Me:Where are you coming from?
Them: Syracuse, NY
Me:: How did you wind up here?
Turns out they had consulted an internet mapping program, and it told them to get on Interstate 90, stay on it for a really long time, get off on U.S. 20, then take a right on Rt. 8. All of which is exactly correct, but ...What they didn't realize is that I-90 is basically the modern version of old Route 20, the road from Boston to Chicago. The two roads crisscross repeatedly. They had gotten off at the first interchange, in East Greenbush, NY, instead of the correct one, in Lee, MA. And since they had only printed out the directions, and had no map whatsoever, they were then utterly and totally lost. They would indeed have gotten to the right place eventually by following Route 20 — if they stayed alert to the fact that it makes multiple right-angle turns — but they would have lost well over an hour in the process.
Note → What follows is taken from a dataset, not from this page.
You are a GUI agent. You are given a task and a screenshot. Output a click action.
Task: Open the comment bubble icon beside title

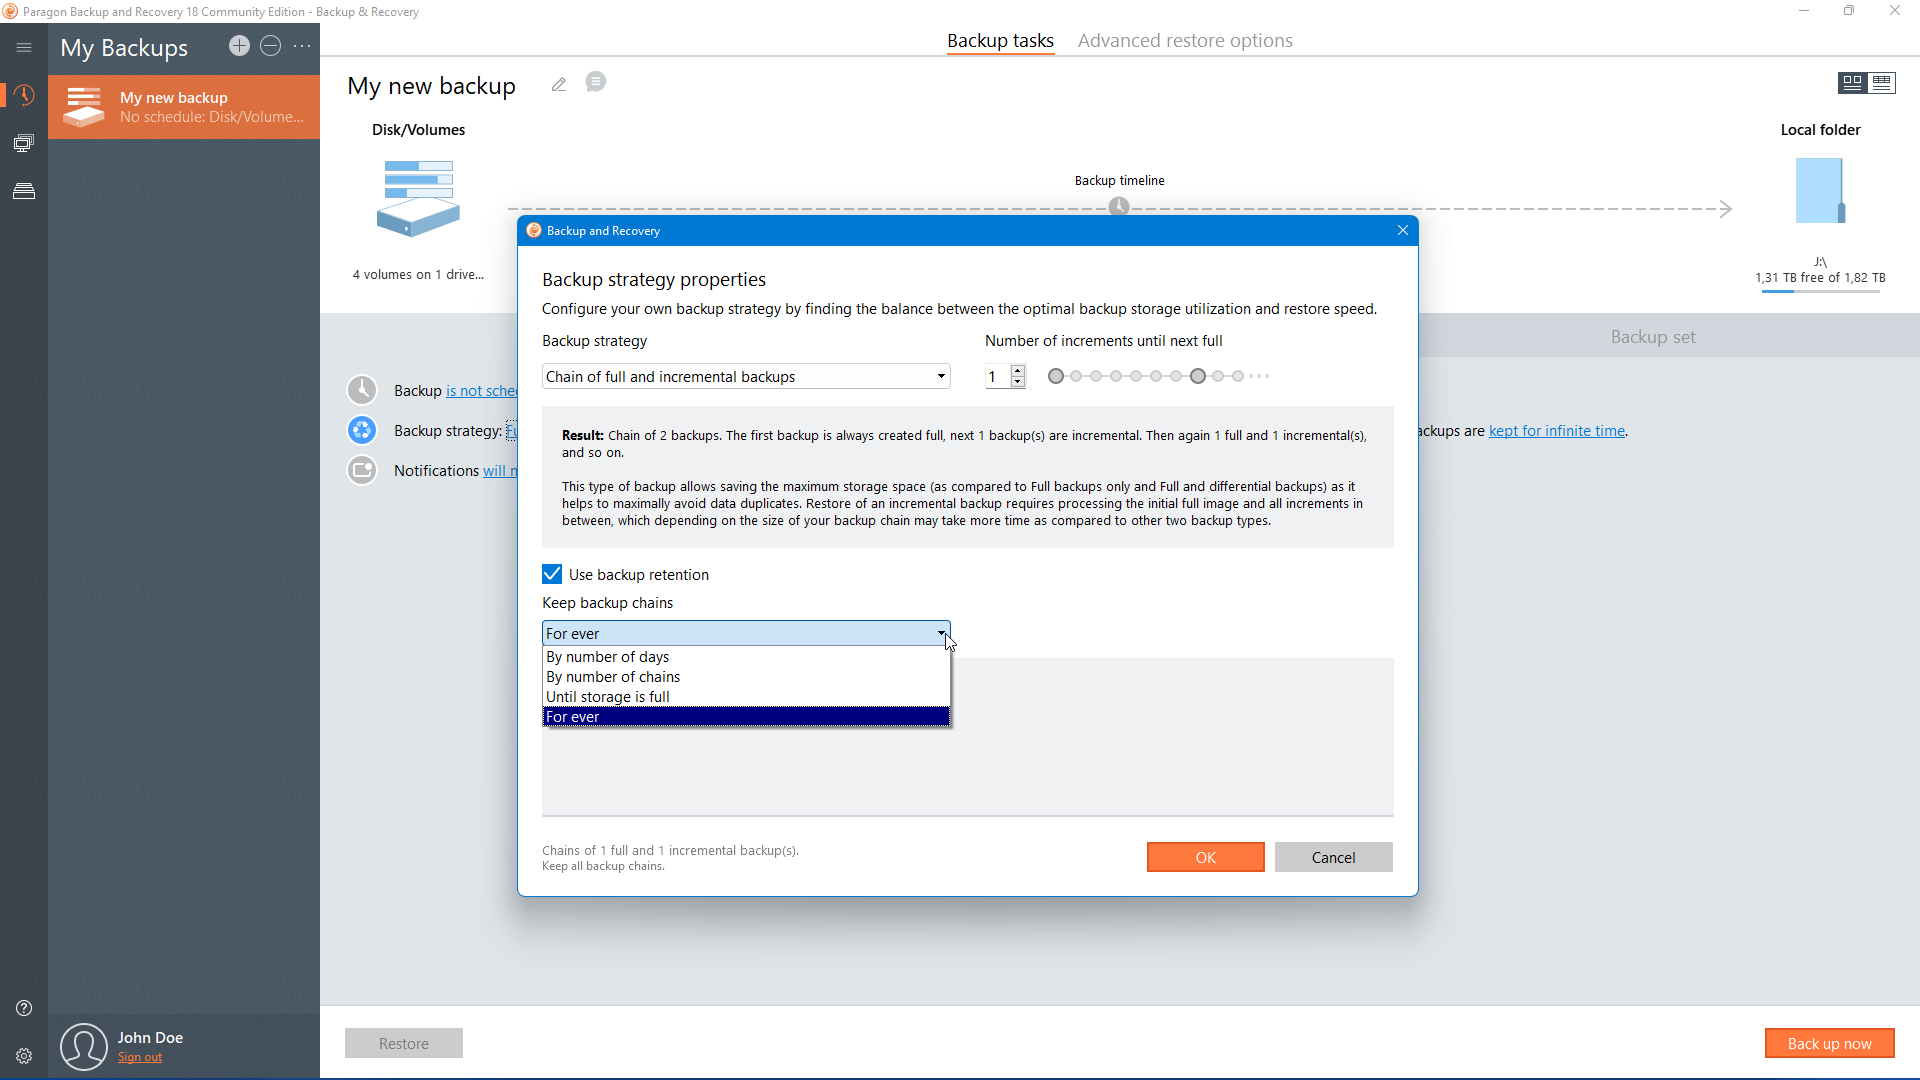click(596, 82)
The moral of this story is not that you should avoid computer mapping services. On the contrary, I find Google Maps in particular quite liberating. I'm always looking for new ways to get from point A to point B, and Google Maps lets you alter its chosen route by "pulling" it to different intermediate points. That's no big deal in and of itself, but what is a big deal is that it will add up the mileage for each route in a split-second. You can do that with a convenientional road map, too, but it's a very time-consuming and error-prone process.
As Humpty Dumpty says, it's all a question of which is to be the master. If you take the easy way, following the computer's advice blindly, then you will never have any idea how origin and destination are connected, where you are at any moment along the trip, and what to do if anything unexpected happens. But if you use the computer as an aid rather than a crutch, then it becomes life-enhancing rather than crippling.
This has obvious application to astronomical observing strategies in the age of modern electronics. But I'll come to that in another blog.